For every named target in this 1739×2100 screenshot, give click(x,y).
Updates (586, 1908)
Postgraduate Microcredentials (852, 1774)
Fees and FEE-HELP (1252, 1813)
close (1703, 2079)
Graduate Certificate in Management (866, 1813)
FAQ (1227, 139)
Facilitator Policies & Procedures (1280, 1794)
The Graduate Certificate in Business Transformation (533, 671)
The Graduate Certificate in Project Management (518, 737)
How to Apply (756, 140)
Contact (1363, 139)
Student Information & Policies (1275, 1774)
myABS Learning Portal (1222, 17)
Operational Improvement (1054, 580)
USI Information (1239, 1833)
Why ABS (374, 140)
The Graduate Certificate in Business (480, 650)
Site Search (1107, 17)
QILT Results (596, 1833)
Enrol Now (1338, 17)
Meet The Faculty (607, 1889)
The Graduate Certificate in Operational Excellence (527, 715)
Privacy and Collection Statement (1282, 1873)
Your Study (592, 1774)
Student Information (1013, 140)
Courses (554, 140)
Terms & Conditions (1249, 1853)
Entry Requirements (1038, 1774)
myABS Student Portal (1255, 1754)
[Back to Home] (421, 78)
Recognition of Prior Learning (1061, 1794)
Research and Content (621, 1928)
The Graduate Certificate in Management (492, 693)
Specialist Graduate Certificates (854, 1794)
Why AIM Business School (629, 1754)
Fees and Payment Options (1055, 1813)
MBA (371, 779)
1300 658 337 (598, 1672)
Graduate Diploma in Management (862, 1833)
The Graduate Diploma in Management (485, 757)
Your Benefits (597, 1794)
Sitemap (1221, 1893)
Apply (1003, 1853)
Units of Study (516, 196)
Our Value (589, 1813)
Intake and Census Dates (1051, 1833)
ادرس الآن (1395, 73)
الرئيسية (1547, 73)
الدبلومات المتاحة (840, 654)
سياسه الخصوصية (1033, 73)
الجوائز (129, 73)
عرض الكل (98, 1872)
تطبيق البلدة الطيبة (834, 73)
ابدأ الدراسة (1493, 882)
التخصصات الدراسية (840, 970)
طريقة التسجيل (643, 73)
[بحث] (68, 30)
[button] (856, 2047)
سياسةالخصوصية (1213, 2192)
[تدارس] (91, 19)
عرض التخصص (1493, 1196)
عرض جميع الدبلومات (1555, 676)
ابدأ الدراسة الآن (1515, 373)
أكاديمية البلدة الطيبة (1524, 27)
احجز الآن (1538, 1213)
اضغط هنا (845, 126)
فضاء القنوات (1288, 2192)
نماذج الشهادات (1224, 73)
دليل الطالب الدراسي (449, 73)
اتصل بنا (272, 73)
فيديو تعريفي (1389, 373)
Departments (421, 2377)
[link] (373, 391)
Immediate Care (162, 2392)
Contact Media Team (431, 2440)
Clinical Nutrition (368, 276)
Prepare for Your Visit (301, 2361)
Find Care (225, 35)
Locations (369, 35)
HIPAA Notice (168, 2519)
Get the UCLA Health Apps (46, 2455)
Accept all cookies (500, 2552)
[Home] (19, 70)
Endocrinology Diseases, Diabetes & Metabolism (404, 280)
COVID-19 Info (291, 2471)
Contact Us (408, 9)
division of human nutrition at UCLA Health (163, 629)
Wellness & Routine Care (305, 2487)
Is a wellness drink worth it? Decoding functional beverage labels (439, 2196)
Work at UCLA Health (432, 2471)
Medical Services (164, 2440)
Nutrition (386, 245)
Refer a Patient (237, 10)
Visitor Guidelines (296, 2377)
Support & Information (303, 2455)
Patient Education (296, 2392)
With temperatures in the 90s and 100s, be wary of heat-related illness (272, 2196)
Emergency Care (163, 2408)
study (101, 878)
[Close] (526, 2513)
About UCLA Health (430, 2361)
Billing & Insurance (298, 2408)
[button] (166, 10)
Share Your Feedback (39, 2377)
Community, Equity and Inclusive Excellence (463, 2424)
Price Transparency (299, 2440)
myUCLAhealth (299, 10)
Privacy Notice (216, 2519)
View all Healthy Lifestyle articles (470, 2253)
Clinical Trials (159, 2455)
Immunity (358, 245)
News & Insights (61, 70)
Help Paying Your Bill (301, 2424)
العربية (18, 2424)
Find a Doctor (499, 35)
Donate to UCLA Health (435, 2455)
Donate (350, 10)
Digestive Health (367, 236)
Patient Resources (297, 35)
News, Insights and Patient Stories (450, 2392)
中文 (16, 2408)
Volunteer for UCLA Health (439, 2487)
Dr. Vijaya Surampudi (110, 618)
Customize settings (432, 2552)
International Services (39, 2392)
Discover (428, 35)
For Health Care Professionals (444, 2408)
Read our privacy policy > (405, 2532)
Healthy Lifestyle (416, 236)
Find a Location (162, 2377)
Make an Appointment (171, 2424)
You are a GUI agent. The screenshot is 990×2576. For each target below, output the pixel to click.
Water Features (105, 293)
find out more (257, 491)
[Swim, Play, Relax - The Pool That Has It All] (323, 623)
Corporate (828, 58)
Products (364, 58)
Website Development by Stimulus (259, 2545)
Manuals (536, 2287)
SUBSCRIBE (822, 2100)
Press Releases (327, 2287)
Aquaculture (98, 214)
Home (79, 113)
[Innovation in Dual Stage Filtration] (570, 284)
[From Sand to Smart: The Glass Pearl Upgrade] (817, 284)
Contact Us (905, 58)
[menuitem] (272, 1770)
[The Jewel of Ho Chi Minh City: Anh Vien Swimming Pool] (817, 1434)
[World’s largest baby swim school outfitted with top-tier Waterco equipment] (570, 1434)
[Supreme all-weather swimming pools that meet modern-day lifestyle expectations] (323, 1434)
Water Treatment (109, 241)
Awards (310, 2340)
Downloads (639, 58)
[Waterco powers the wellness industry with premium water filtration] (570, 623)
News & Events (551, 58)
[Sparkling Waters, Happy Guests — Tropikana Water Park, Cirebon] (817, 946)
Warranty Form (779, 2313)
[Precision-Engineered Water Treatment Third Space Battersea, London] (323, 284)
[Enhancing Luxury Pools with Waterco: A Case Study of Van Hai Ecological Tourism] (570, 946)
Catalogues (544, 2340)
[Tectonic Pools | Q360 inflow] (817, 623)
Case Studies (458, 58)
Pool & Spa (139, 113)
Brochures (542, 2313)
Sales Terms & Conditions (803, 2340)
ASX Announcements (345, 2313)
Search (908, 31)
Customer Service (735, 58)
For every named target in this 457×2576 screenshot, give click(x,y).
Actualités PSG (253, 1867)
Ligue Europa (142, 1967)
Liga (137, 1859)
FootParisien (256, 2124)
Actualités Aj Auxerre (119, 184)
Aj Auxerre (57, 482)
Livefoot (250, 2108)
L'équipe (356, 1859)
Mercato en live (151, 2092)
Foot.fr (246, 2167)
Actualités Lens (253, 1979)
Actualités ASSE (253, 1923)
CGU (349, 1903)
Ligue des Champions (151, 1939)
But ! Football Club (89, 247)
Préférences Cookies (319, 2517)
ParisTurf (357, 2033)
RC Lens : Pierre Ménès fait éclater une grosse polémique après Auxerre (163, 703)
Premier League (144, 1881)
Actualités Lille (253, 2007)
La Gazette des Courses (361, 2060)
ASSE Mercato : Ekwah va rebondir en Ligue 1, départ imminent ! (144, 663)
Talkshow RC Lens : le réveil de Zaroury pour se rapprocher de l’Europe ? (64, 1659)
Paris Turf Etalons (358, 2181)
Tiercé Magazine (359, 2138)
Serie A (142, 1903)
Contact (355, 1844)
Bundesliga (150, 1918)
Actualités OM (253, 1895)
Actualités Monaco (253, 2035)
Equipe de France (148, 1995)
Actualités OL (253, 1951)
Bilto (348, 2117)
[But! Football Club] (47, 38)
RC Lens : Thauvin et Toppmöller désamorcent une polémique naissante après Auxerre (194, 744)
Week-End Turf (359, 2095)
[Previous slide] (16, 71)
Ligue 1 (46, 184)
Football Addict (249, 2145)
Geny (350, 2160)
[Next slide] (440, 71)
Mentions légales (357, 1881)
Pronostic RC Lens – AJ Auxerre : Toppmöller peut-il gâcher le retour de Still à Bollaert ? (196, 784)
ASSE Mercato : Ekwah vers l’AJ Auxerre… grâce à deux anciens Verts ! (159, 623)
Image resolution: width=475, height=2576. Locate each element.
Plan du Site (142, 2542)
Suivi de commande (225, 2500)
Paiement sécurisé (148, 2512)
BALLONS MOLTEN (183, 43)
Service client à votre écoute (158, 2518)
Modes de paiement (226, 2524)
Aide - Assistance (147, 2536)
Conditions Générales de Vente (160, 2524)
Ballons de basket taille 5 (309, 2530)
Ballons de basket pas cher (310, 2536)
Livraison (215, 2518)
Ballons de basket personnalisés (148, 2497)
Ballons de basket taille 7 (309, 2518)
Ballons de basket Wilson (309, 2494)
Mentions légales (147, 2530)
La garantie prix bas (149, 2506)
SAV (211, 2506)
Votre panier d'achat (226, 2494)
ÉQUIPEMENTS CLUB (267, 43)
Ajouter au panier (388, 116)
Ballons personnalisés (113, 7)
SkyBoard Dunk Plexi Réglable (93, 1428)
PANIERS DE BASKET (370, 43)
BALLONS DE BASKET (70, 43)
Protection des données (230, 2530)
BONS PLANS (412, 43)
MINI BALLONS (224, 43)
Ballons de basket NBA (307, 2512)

---

• WHAT TO DO: In the listing above, locate the line containing "[menuitem] (272, 1770)" and the line containing "[World’s largest baby". Transcribe those two lines and everything between them, exactly as written.

• TASK SOLUTION:
[menuitem] (272, 1770)
[The Jewel of Ho Chi Minh City: Anh Vien Swimming Pool] (817, 1434)
[World’s largest baby swim school outfitted with top-tier Waterco equipment] (570, 1434)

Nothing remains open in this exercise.